The survey involved China, Fiji, the Northern Mariana Islands, Palau, the Philippines and Singapore. It found that in some parts of China, between 20% and 40% of children started smoking before they were 10 years old, compared with 14% in the Philippines, about 22% in Fiji and Singapore, and 31--32 % in Northern Mariana Islands and Palau. Overall, between 35% and 65% had been exposed to others' smoke at home.

The desire to stop smoking was expressed by up to 87% of child smokers in China and 85% in the Philippines, and not less than 62% of all the children in the survey. These figures indicate an urgent need for interventions that target children and adolescents, to empower them to reject tobacco. For those already addicted, cessation strategies appropriate to this age group are imperative. In addition, there is a clear and pressing need for effective measures to ensure that children and young people are protected from the effects of second-hand smoke exposure. To protect children properly, WHO urges governments to establish comprehensive tobacco control programmes that adhere to the principles outlined in the Framework Convention on Tobacco Control.

The delivery of cost-effective treatment of tobacco dependence in most countries is hampered by many factors, including: the lack of integration of tobacco dependence treatment into health care systems; lack of skills of health care providers; high price of nicotine replacement therapy products and cessation services; and the strict regulation of such products. Support and greater access to treatment provided through the health care systems will help the poor populations who are most likely to smoke (19). All health providers must be involved, including oral health professionals who, in many countries, reach a large proportion of the healthy population. A supportive environment is essential to support smoking cessation programmes and this requires strong government action, for example, in the promotion of smoke-free environments and communication and awareness measures to reduce the social acceptability of tobacco use (20).

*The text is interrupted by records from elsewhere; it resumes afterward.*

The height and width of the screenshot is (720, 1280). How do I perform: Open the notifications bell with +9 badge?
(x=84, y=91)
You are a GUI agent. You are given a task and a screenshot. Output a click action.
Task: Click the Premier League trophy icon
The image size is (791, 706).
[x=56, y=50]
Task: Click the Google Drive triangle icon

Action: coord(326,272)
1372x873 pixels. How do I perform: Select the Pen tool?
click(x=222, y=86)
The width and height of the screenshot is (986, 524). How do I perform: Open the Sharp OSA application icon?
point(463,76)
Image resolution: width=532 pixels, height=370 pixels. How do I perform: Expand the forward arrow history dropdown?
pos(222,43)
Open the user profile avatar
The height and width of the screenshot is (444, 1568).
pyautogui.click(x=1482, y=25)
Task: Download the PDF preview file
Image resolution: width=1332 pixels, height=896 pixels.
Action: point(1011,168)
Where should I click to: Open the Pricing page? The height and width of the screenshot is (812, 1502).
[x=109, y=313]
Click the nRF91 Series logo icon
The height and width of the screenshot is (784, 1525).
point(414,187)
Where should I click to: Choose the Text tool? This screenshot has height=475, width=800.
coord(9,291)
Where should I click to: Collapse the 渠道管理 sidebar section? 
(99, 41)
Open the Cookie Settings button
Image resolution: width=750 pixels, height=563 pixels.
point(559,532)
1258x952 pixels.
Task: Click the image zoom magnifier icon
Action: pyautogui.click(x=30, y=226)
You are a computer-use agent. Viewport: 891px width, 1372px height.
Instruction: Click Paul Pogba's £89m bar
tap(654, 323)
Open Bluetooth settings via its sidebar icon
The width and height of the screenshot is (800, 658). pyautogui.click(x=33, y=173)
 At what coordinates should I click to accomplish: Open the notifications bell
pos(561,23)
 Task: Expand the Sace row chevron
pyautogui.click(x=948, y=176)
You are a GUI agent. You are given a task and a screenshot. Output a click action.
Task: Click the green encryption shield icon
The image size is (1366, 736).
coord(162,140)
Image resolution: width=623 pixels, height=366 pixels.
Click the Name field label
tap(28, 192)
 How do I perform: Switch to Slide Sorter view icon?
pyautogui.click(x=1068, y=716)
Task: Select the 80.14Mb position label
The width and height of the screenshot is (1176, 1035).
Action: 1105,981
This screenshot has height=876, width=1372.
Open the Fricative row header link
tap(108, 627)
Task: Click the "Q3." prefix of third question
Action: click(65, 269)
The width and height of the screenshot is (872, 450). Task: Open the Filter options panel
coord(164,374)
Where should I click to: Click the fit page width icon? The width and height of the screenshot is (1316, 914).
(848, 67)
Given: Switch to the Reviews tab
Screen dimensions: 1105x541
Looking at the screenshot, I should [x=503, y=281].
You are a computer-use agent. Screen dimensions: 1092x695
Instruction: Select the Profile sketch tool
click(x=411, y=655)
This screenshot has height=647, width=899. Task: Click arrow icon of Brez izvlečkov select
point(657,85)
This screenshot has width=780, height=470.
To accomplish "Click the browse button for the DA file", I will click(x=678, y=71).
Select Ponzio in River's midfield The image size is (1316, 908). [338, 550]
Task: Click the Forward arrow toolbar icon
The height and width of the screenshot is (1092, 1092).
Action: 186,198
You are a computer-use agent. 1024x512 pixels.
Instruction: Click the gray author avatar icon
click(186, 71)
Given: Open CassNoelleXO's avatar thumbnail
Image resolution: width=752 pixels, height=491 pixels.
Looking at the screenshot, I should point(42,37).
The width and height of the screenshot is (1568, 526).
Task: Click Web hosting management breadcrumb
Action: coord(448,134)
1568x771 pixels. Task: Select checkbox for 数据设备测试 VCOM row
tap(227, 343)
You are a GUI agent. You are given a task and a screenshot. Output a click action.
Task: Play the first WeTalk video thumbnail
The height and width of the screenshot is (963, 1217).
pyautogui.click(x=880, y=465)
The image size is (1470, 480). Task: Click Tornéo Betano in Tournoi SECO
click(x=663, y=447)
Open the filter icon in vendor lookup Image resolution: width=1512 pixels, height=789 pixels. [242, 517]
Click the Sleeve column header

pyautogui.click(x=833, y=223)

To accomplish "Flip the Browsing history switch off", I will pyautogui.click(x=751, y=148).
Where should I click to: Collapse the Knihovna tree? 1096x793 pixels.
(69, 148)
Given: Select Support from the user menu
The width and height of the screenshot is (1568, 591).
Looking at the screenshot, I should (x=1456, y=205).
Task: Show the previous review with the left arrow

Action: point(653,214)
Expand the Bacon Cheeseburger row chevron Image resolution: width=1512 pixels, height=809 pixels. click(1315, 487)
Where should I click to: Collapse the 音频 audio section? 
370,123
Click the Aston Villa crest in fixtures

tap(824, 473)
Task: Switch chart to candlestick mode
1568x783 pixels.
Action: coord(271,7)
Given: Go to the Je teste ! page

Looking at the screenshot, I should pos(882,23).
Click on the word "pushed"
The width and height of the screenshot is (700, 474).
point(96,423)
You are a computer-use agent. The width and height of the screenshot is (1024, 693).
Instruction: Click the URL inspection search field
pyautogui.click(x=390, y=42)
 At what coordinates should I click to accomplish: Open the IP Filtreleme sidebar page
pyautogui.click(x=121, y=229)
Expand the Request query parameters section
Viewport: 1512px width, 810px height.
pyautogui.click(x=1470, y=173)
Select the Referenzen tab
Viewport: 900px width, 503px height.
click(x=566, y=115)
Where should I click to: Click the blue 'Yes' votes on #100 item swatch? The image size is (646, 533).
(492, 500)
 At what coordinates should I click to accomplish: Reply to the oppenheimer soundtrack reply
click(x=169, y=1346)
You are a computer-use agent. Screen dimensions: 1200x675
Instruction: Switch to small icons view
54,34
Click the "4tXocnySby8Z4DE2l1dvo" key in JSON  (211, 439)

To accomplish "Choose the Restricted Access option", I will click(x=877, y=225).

One of the most advanced mixes of population-level smoking cessation initiatives is in New Zealand, where 50% of the indigenous population are smokers (21). Services include a national Quitline, subsidized nicotine replacement therapy, Maori-focused services including quitting support and therapy for Maori women and their families, and a hospital-based quitting service. Key factors in establishing programmes including cessation activities are media campaigns, an active tobacco control lobby, proactive policy analysts and a supportive government; tax increases also create incentives to help people to stop smoking.

The FCTC is a global response to the pandemic of tobacco-induced death and disease. The opening of the Convention for signature and ratification provides an unprecedented opportunity for countries to strengthen national tobacco control capacity. Success in controlling the tobacco epidemic requires continuing political engagement and additional resources at both global and national levels. The resulting improvement in health, especially of poor populations, will be a major public health achievement.